The two men were arrested in the UK and Austria respectively. But the courts in both countries refused to extradite them to Serbia and both have since returned to Bosnia. Ganic was arrested in London in March 2010 and Divjak a year later in Vienna.

At the same time, even after suspending the probe into the 14 named men, Bosnia’s State Prosecution is still in theory conducting an investigation into the crime.

Senka Nozica, attorney from Sarajevo, believes that the suspension of the investigation against the 14 persons has done “enormous damage to Bosnia and Herzegovina.

“When the Prosecutor terminated the investigation it was shock for people, for families, for the Republike Srpska,” she recalled.

“And then, two days later, they said: ‘No, no. There was a crime here, but not by these persons, some other persons did it.

“This is ridiculous and unprofessional,” Nozica said.

No answer to appeal:

Zdravko Tomovic, who was in the column passing through Sarajevo on May 3, 1992, was shot dead while driving one of the vehicles.

His mother, Bogdana, is disappointed by the decision to suspend the investigation into 14 persons, but still hopes that those responsible will be prosecuted.

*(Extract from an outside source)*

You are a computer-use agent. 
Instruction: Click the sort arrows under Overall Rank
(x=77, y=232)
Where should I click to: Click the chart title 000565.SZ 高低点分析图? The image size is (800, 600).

Meanwhile she awaits an answer to her appeal.

The State Prosecutor’s Office says that any decisions on appeals will be made in accordance with the criminal code.

Topic, meanwhile, has received no information from the State Prosecution regarding the suspension of the probe, adding that he does not know why he was put on the list of suspects.  

Simo Tusevljak, from the Bosnian Serb interior ministry’s office for investigating war crimes, said that they are gathering evidence that they will sent to the State Prosecution

They believe that the State Prosecution failed to take account of all the evidence that was available.

“When we did an analysis of the Dobrovoljacka Street case, we saw that the prosecutor who was in charge did not take statements from all the members of the JNA who were on the spot then,” he said.

“This means that prosecutor did not conduct the investigation to the end before making the decision regarding suspension of the investigation.”

Until the Republika Srpska’s evidence is handed over, the State Prosecution says it is still investigating several people for the Dobrovoljacka Street crime.

But who it is investigating and why, they will not say.